I use Gem Tac that I bought from The Rhinestone Guy. I have never found it locally. Aileene's is just one of the brands I know they do sell at the craft stores.


----------



## irish (Dec 13, 2008)

Rex, does your applicator have a flat head that you can use. Mine does and I found that with some stones, this works the best. It takes a bit longer to thoroughly heat the stone to activate the glue, but they will stick. Being a flat head it is just on the top flat surface of the stone and won't touch your foil.


----------



## ReX357 (May 3, 2010)

Hey Irish,

Yes that's what I was using. That flat head is called a "hotspot". Problem is it doesn't work so well with 7mm rhinestones cause they are so big.

Thanks for the reply!


----------



## irish (Dec 13, 2008)

Rex, I'm sorry to hear that. 7mm would be a 34ss and those are exactly the stones I used mine on. The only thing I can think of is that different brands of wantds might heat differently. I will have to dig mine out and see what brand it is. Now you have me curious


----------



## sjidohair (Apr 9, 2008)

It could also be the glue on the back of the stone,, 
Get ahold of whom you purchased your stones from and let them help you trouble shoot,, 

I have simple rules and they go like this, when having issues with stones

1. heat not hot enough

2. heat to hot and dried out glue

3. garment holds to much moisture or has dust on top of fibers and will not let glue melt into the fiber

4. bad batch of glue.

MMM


----------

**Information supplied:**
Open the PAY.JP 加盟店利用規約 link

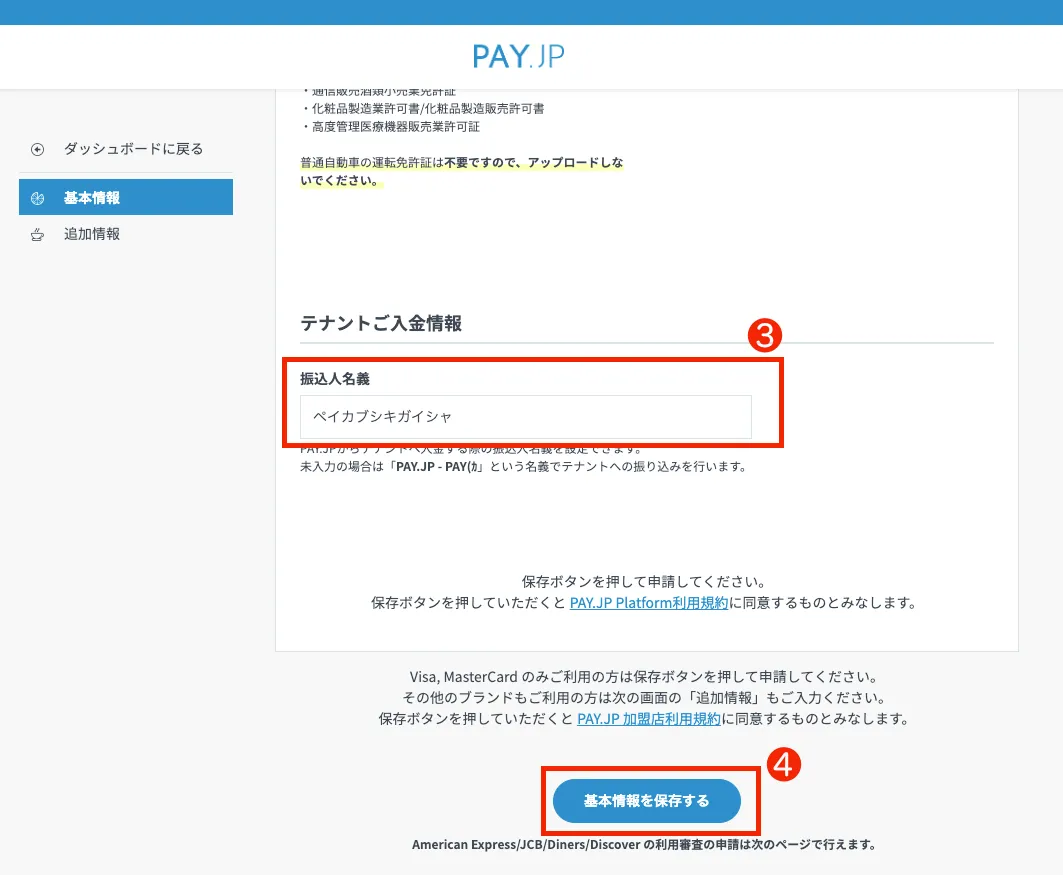click(x=648, y=719)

**Given exercise 1:** Quote the rhinestone thread starting at "Yes that's what" and ending at "for the reply!".
**Given exercise 2:** In the rhinestone thread, why does a flat-headed applicator keep from touching the foil?
**Given exercise 3:** List every cause of problems with stones that appears in the simple rules given in the rhinestone thread.
Base every answer on the rhinestone thread alone.

**Problem solution 1:**
Yes that's what I was using. That flat head is called a "hotspot". Problem is it doesn't work so well with 7mm rhinestones cause they are so big.

Thanks for the reply!

**Problem solution 2:** The flat head rests only on the top flat surface of the stone, so it stays off the foil. The tradeoff is that heating the stone thoroughly enough to activate the glue takes a bit longer.

**Problem solution 3:**
1. The heat is not hot enough.
2. The heat is too hot and dries out the glue.
3. The garment holds too much moisture or has dust on top of its fibers, so the glue will not melt into the fiber.
4. The glue is from a bad batch.